*WHAT THE TASK REQUIRES:* When transcribing the entries, keep each one exactly as it is.
─── RECORDS FOR THIS TASK
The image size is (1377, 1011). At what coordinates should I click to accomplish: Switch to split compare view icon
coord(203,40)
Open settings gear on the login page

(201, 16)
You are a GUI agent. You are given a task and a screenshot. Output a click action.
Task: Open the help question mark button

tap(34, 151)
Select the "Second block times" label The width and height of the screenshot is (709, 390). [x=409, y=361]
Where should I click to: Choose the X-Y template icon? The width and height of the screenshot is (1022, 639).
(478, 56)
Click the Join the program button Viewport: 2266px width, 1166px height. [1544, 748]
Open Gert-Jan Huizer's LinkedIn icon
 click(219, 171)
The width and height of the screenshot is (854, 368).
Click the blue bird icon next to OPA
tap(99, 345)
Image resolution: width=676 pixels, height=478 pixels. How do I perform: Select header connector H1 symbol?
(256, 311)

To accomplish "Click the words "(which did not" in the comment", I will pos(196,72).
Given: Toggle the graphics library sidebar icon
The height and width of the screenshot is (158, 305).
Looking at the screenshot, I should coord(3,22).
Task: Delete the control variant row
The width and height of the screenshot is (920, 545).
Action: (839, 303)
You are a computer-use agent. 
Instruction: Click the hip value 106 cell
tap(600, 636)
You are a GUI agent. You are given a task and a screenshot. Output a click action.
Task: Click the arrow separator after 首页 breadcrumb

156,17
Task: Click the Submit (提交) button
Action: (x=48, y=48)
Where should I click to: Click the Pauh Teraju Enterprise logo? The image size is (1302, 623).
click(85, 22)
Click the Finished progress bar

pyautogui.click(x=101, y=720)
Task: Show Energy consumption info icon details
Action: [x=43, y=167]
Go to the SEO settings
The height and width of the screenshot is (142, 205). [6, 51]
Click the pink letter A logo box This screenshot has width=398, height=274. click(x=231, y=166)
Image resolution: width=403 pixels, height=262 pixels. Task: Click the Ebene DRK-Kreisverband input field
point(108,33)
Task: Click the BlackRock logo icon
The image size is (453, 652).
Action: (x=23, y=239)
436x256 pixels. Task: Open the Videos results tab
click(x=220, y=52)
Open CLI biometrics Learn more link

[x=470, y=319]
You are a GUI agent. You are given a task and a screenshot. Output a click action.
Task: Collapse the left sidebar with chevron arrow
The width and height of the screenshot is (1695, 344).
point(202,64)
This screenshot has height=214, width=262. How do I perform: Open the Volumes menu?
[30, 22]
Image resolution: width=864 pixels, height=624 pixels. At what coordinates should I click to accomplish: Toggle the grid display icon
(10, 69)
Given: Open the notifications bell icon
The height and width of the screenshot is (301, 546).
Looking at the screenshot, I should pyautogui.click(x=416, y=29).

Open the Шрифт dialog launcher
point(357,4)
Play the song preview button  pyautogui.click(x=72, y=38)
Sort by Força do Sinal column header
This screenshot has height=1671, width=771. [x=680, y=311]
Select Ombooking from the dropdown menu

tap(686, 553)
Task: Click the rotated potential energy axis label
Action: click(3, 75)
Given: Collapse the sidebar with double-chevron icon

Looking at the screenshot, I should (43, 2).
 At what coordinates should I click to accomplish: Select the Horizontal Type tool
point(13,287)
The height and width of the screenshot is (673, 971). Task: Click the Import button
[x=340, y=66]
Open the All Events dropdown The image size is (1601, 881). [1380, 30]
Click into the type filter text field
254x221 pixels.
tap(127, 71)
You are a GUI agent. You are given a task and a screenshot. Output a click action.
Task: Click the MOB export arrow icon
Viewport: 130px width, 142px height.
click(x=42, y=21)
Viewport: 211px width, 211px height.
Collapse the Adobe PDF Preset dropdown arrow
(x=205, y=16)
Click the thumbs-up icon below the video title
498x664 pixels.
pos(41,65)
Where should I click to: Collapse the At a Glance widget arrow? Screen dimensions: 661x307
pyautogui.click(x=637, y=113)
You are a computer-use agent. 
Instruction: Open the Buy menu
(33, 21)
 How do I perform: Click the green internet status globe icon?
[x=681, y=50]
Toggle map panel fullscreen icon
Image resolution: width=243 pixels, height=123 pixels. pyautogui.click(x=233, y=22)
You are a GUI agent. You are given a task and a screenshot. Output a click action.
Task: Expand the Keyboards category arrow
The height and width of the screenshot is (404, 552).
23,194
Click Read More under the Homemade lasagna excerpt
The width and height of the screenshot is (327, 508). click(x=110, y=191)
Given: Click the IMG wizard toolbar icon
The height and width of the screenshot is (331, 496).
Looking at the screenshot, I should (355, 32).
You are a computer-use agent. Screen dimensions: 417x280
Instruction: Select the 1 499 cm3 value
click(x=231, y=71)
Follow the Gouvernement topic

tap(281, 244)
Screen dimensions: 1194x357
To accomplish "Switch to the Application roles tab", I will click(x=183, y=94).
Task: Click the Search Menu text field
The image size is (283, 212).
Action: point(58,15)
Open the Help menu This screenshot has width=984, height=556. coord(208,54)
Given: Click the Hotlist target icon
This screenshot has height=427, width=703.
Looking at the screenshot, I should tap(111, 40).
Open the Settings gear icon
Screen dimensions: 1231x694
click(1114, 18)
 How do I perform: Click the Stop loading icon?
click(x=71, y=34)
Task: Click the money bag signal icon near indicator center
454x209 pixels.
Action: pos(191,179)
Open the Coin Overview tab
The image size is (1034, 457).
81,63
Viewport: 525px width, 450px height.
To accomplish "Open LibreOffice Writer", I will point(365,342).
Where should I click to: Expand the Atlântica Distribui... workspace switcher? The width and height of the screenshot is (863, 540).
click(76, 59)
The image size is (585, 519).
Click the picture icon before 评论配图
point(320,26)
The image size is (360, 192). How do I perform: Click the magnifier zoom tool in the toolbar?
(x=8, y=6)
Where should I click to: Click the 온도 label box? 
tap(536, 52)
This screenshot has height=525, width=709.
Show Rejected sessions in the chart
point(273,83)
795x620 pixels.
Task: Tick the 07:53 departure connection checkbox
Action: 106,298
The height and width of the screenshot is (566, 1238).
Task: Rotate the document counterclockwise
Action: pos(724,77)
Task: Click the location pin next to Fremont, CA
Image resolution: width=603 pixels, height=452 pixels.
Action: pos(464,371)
──────
*ANSWER SECTION:*
The image size is (1377, 1011). At what coordinates should I click to accomplish: Switch to split compare view icon
coord(203,40)
Open settings gear on the login page

(201, 16)
You are a GUI agent. You are given a task and a screenshot. Output a click action.
Task: Open the help question mark button

tap(34, 151)
Select the "Second block times" label The width and height of the screenshot is (709, 390). [x=409, y=361]
Where should I click to: Choose the X-Y template icon? The width and height of the screenshot is (1022, 639).
(478, 56)
Click the Join the program button Viewport: 2266px width, 1166px height. [1544, 748]
Open Gert-Jan Huizer's LinkedIn icon
 click(219, 171)
The width and height of the screenshot is (854, 368).
Click the blue bird icon next to OPA
tap(99, 345)
Image resolution: width=676 pixels, height=478 pixels. How do I perform: Select header connector H1 symbol?
(256, 311)

To accomplish "Click the words "(which did not" in the comment", I will pos(196,72).
Given: Toggle the graphics library sidebar icon
The height and width of the screenshot is (158, 305).
Looking at the screenshot, I should coord(3,22).
Task: Delete the control variant row
The width and height of the screenshot is (920, 545).
Action: (839, 303)
You are a computer-use agent. 
Instruction: Click the hip value 106 cell
tap(600, 636)
You are a GUI agent. You are given a task and a screenshot. Output a click action.
Task: Click the arrow separator after 首页 breadcrumb

156,17
Task: Click the Submit (提交) button
Action: (x=48, y=48)
Where should I click to: Click the Pauh Teraju Enterprise logo? The image size is (1302, 623).
click(85, 22)
Click the Finished progress bar

pyautogui.click(x=101, y=720)
Task: Show Energy consumption info icon details
Action: [x=43, y=167]
Go to the SEO settings
The height and width of the screenshot is (142, 205). [6, 51]
Click the pink letter A logo box This screenshot has width=398, height=274. click(x=231, y=166)
Image resolution: width=403 pixels, height=262 pixels. Task: Click the Ebene DRK-Kreisverband input field
point(108,33)
Task: Click the BlackRock logo icon
The image size is (453, 652).
Action: (x=23, y=239)
436x256 pixels. Task: Open the Videos results tab
click(x=220, y=52)
Open CLI biometrics Learn more link

[x=470, y=319]
You are a GUI agent. You are given a task and a screenshot. Output a click action.
Task: Collapse the left sidebar with chevron arrow
The width and height of the screenshot is (1695, 344).
point(202,64)
This screenshot has height=214, width=262. How do I perform: Open the Volumes menu?
[30, 22]
Image resolution: width=864 pixels, height=624 pixels. At what coordinates should I click to accomplish: Toggle the grid display icon
(10, 69)
Given: Open the notifications bell icon
The height and width of the screenshot is (301, 546).
Looking at the screenshot, I should pyautogui.click(x=416, y=29).

Open the Шрифт dialog launcher
point(357,4)
Play the song preview button  pyautogui.click(x=72, y=38)
Sort by Força do Sinal column header
This screenshot has height=1671, width=771. [x=680, y=311]
Select Ombooking from the dropdown menu

tap(686, 553)
Task: Click the rotated potential energy axis label
Action: click(3, 75)
Given: Collapse the sidebar with double-chevron icon

Looking at the screenshot, I should (43, 2).
 At what coordinates should I click to accomplish: Select the Horizontal Type tool
point(13,287)
The height and width of the screenshot is (673, 971). Task: Click the Import button
[x=340, y=66]
Open the All Events dropdown The image size is (1601, 881). [1380, 30]
Click into the type filter text field
254x221 pixels.
tap(127, 71)
You are a GUI agent. You are given a task and a screenshot. Output a click action.
Task: Click the MOB export arrow icon
Viewport: 130px width, 142px height.
click(x=42, y=21)
Viewport: 211px width, 211px height.
Collapse the Adobe PDF Preset dropdown arrow
(x=205, y=16)
Click the thumbs-up icon below the video title
498x664 pixels.
pos(41,65)
Where should I click to: Collapse the At a Glance widget arrow? Screen dimensions: 661x307
pyautogui.click(x=637, y=113)
You are a computer-use agent. 
Instruction: Open the Buy menu
(33, 21)
 How do I perform: Click the green internet status globe icon?
[x=681, y=50]
Toggle map panel fullscreen icon
Image resolution: width=243 pixels, height=123 pixels. pyautogui.click(x=233, y=22)
You are a GUI agent. You are given a task and a screenshot. Output a click action.
Task: Expand the Keyboards category arrow
The height and width of the screenshot is (404, 552).
23,194
Click Read More under the Homemade lasagna excerpt
The width and height of the screenshot is (327, 508). click(x=110, y=191)
Given: Click the IMG wizard toolbar icon
The height and width of the screenshot is (331, 496).
Looking at the screenshot, I should (355, 32).
You are a computer-use agent. Screen dimensions: 417x280
Instruction: Select the 1 499 cm3 value
click(x=231, y=71)
Follow the Gouvernement topic

tap(281, 244)
Screen dimensions: 1194x357
To accomplish "Switch to the Application roles tab", I will click(x=183, y=94).
Task: Click the Search Menu text field
The image size is (283, 212).
Action: point(58,15)
Open the Help menu This screenshot has width=984, height=556. coord(208,54)
Given: Click the Hotlist target icon
This screenshot has height=427, width=703.
Looking at the screenshot, I should tap(111, 40).
Open the Settings gear icon
Screen dimensions: 1231x694
click(1114, 18)
 How do I perform: Click the Stop loading icon?
click(x=71, y=34)
Task: Click the money bag signal icon near indicator center
454x209 pixels.
Action: pos(191,179)
Open the Coin Overview tab
The image size is (1034, 457).
81,63
Viewport: 525px width, 450px height.
To accomplish "Open LibreOffice Writer", I will point(365,342).
Where should I click to: Expand the Atlântica Distribui... workspace switcher? The width and height of the screenshot is (863, 540).
click(76, 59)
The image size is (585, 519).
Click the picture icon before 评论配图
point(320,26)
The image size is (360, 192). How do I perform: Click the magnifier zoom tool in the toolbar?
(x=8, y=6)
Where should I click to: Click the 온도 label box? 
tap(536, 52)
This screenshot has height=525, width=709.
Show Rejected sessions in the chart
point(273,83)
795x620 pixels.
Task: Tick the 07:53 departure connection checkbox
Action: 106,298
The height and width of the screenshot is (566, 1238).
Task: Rotate the document counterclockwise
Action: pos(724,77)
Task: Click the location pin next to Fremont, CA
Image resolution: width=603 pixels, height=452 pixels.
Action: pos(464,371)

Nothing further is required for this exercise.